Let's talk about C source programs, and what the tokens are, and how one could approach writing a program to do the lexical analysis of a C program. What do you think constitutes a token in a C program? Yes, there are many of them. Some are single characters, such as `;', `&', or `.'. Some are pairs of characters, such as `<=', `||', or `/='. Some tokens can be quite long, such as identifiers (variable, function, or field names), numeric constants, or string constants. By performing lexical analysis, a program produces a sequence of tokens, which is a higher level input stream for subsequent processes, such as syntactic analysis and code generation.
A common approach to writing a program is to implement a set of transitions through a state space, exactly as was done in the posted solution for the first homework. The program is said to be in some particular state of the recognition-of-tokens process. Recall that one of the states was to be in a comment. When one draws a graphical picture of the possible states, and which input characters cause a transition to which states, one has a transition diagram. Let's look at a transition diagram for the first homework solution.
s2
|^
any||\
v| other
s1-----+
|^<----+ ++ ++
"||" ||/ ||other
' v| / v| * v|
+-q1------------------>normal----------->c1--------->c2<-+
| |^ |^ ^^ | | |
\| |+-------------------+| |+-------------+ |* |other
| | ' | | other | |
| | other ' | | v |
| +------->q3-----------+ +--------------------------c3--+
| ^ / ^|
v |any ||*
q2---------+ ++
One starts in the state `normal'. Then each time a character is read
from the input stream, one determines the next state to be in, based
on the present state, the character just read, and the possible
transitions from that state.
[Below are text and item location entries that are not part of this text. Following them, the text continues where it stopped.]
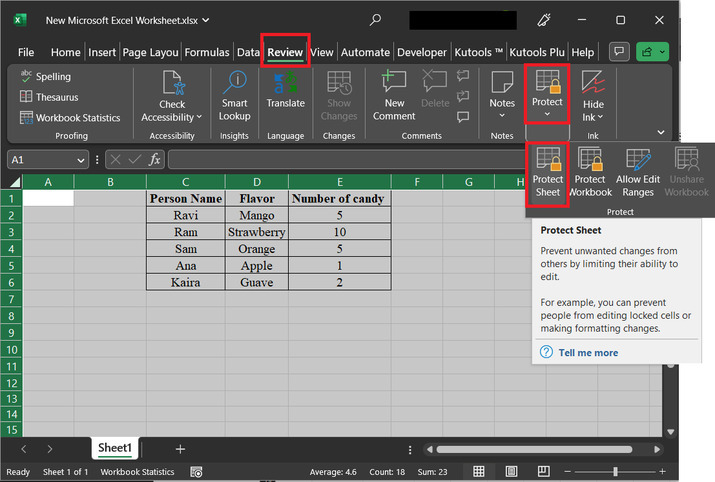Click the Tell me more link
Viewport: 715px width, 482px height.
[x=588, y=352]
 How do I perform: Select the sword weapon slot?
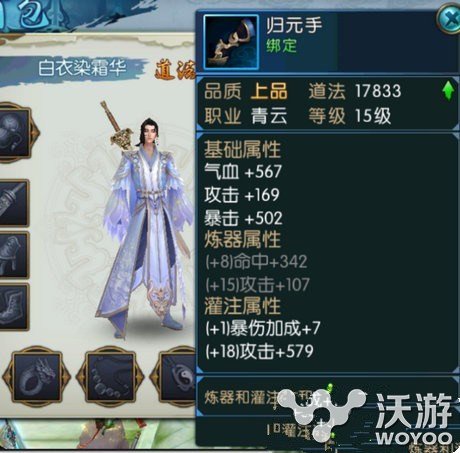coord(13,203)
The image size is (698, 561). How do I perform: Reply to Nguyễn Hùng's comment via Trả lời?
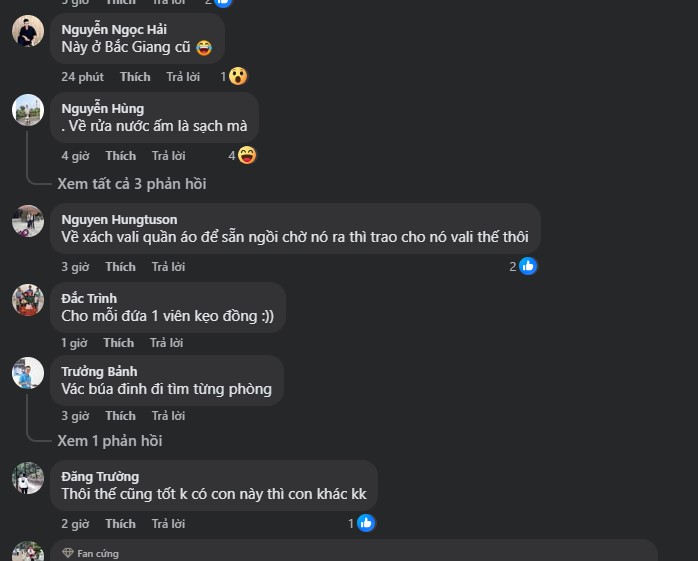tap(168, 156)
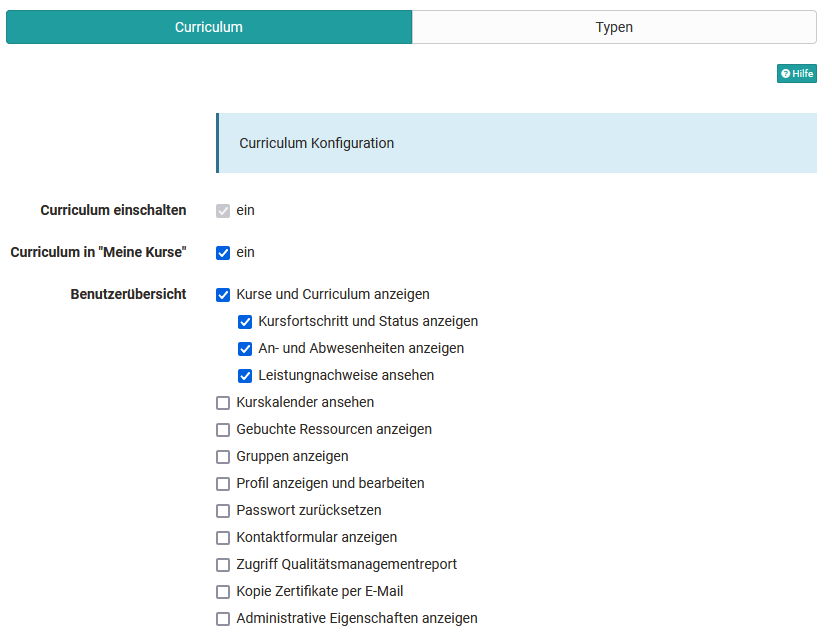This screenshot has height=643, width=832.
Task: Enable Gebuchte Ressourcen anzeigen
Action: click(223, 430)
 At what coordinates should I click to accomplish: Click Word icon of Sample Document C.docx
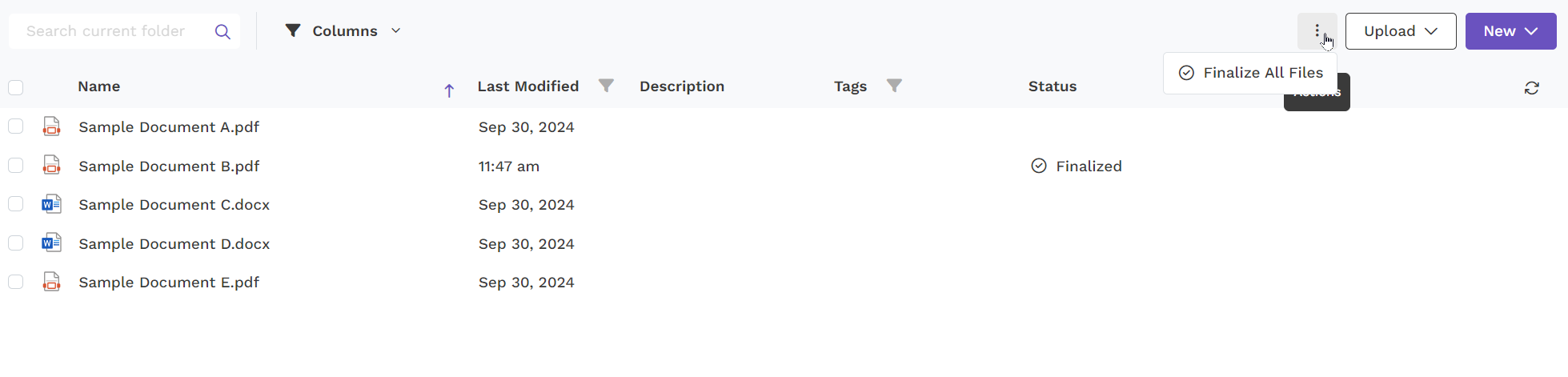coord(51,204)
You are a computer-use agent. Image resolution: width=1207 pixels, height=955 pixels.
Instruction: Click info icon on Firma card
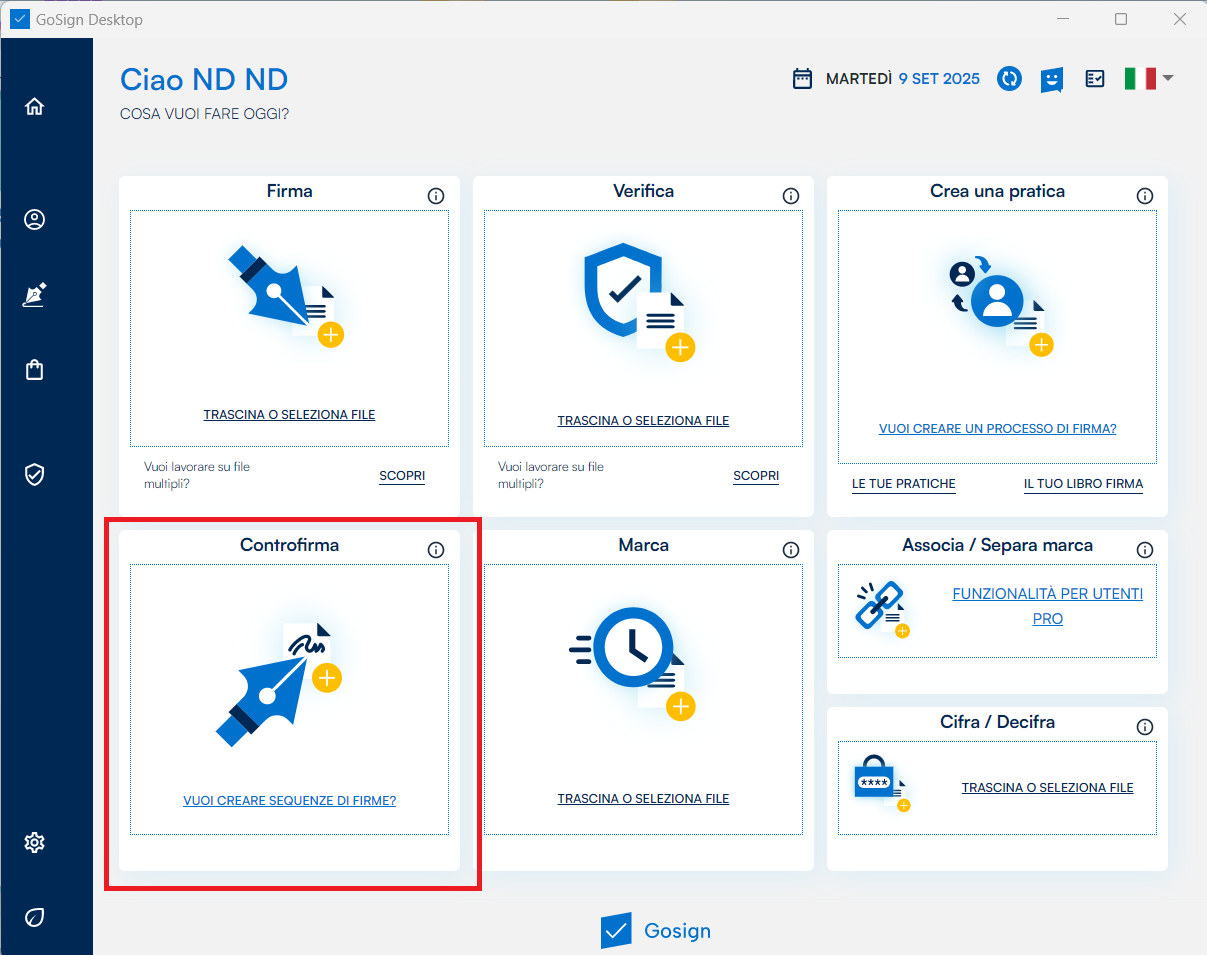pyautogui.click(x=436, y=196)
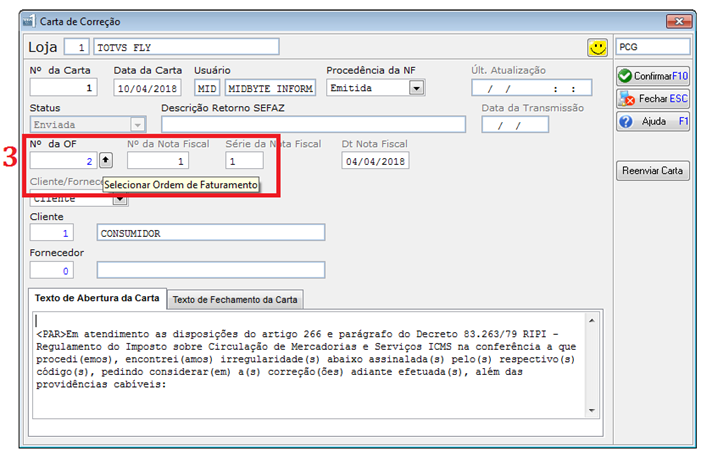
Task: Click the Reenviar Carta button
Action: click(652, 171)
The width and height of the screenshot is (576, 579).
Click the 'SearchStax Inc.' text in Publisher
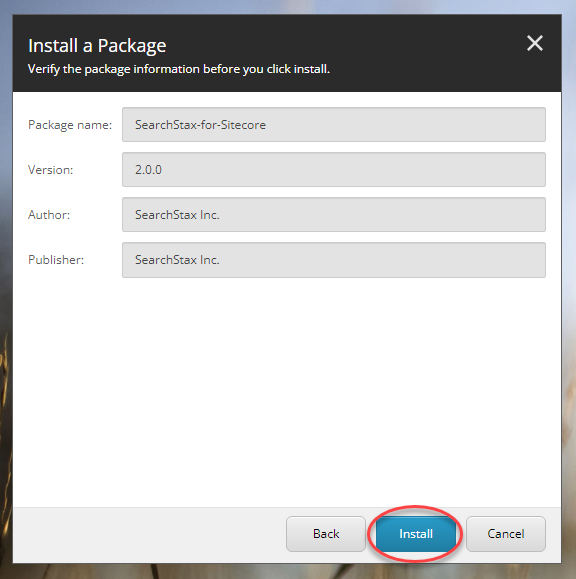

Notice that it is possible to stay in
the same state by taking a transition to the same state.
Let's see how this works on the following input: `This is /* verb */ good.' [Illustrate].
It is worth noting that lexical analysis can be stated in a rather formulaic manner when resorting to transition diagrams. Program tools exist, e.g. yacc, to automate the process of writing a lexical analyzer. However, we will work on a direct implementation of a lexical analyzer. We'll talk in terms of a transition diagram, knowing that it can be implemented quite directly in a set of switch statements, as the solution for the first homework demonstrates.
Let's extend this transition diagram so that it can recognize more tokens from the C programming language. Let's add some of the single character tokens. [Do several of the single character tokens.] Now let's do some of the two-character tokens. [Do `||'.] What shall we do for sequences such as `<5' versus `<='? (In the first case there are two tokens,and in the second there is just one.) Yes, we already know how to handle tokens of more than one character, e.g. the `/*' token that begins a comment. So, who has a suggestion? Yes, we can make a state corresponding to `<', and then transition appropriately depending on what the next character may be. Let's do that. [Illustrate - maybe do some others]
How might one recognize a numeric constant? Well, this is somewhat trickier. Let's ignore a leading `-' sign for the moment. Indeed, let's just consider positive integers. How would you do that? Yes, a digit starts a positive integer, and a nondigit ends it. How about a positive real value? Well, there might be a decimal point. There may or may not be digits before the decimal point. Any ideas? Yes, one could attempt to recognize the portion before the decimal, then the decimal, then any portion after the decimal. I'll leave this one to you. What about that leading `-'? Well, this is a matter of choice because it may or may not be a unary `-'. The simplest choice for the lexical phase is to treat the `-' as a separate token. After one has gotten a stream of tokens, it will be easier to determine whether it is binary or unary `-', and deal with it then.
The last major class of tokens is the set of identifiers. How would you recognize an identifier? Yes, a letter or an underscore starts an identifier, and any letter, digit, or underscore continues the identifier.
Your final homework assignment is to write a lexical analyzer for C source code. You can get the details from the homework specification. I recommend working on the transition diagram first. After you are satisfied that it is correct, then proceed with the implementation.